Last time, we talked about certain time-honored concepts in the advertising and marketing world. I mentioned how some have been given new definitions by those who didn’t understand the concept. Or maybe they were seeking to put their own unique stamp on it. It would appear that’s also true for A/B testing, and it might be leading to some issues for you on implementing it.
While A/B testing seems to be thought of as the exclusive domain of marketing and advertising, that’s far from true. I mean, it’s not uncommon for Hollywood to engage in their own version. We’ve all heard of “test screenings”. Studios have completely redone movie endings based on the practice. There are a few examples out there where studios essentially tested two versions at the same time. On the same night. At the same multiplex.

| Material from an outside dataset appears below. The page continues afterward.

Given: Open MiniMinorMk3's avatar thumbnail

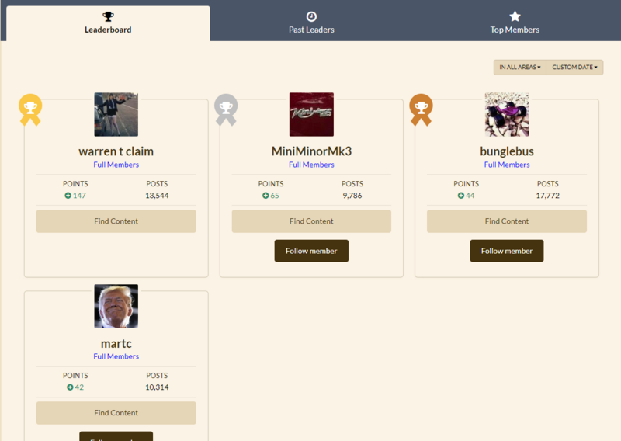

It goes beyond the movie world. Magazines test different covers, or even release the same issue with multiple covers. In recording studios, audio producers often engage in A/B testing by listening through a composition while enabling and disabling certain effects or filters as they go along, to hear whether a given track sounds better in the overall mix with or without the filter activated.
Restaurants use A/B testing to narrow down specific menu items. I even saw one that offered two wildly different menu descriptions of the same item. Another gave different names to two items that were identical in every way except – as an example – the inclusion of garlic, or some other ingredient.
Very simply, you’re doing A/B testing when you compare one version of something to another, and measure the results to refine the next iteration.
Where A/B Testing Goes Wrong
I laugh when I see a guru lauding these concepts as somehow new or revolutionary business practices, when in fact it’s been around for more than a century. If you were here last time you might remember me mentioning the name Claude Hopkins as one of the legends I studied voraciously while I was learning to be a copywriter. Claude Hopkins was leaning on A/B testing as one of his core processes by the year 1910. The Hopkins model was simple: Make a newspaper ad with a coupon at the bottom corner. For Version B, use the same ad except try it with a different headline. Run multiple tests on multiple coupons in multiple markets, and the data will lead the way for the next iteration.
Hopkins, however, knew the secret to effective testing: One change. That’s it. One change determines whether you’re going to get any benefit at all from one of the most valuable tools in history.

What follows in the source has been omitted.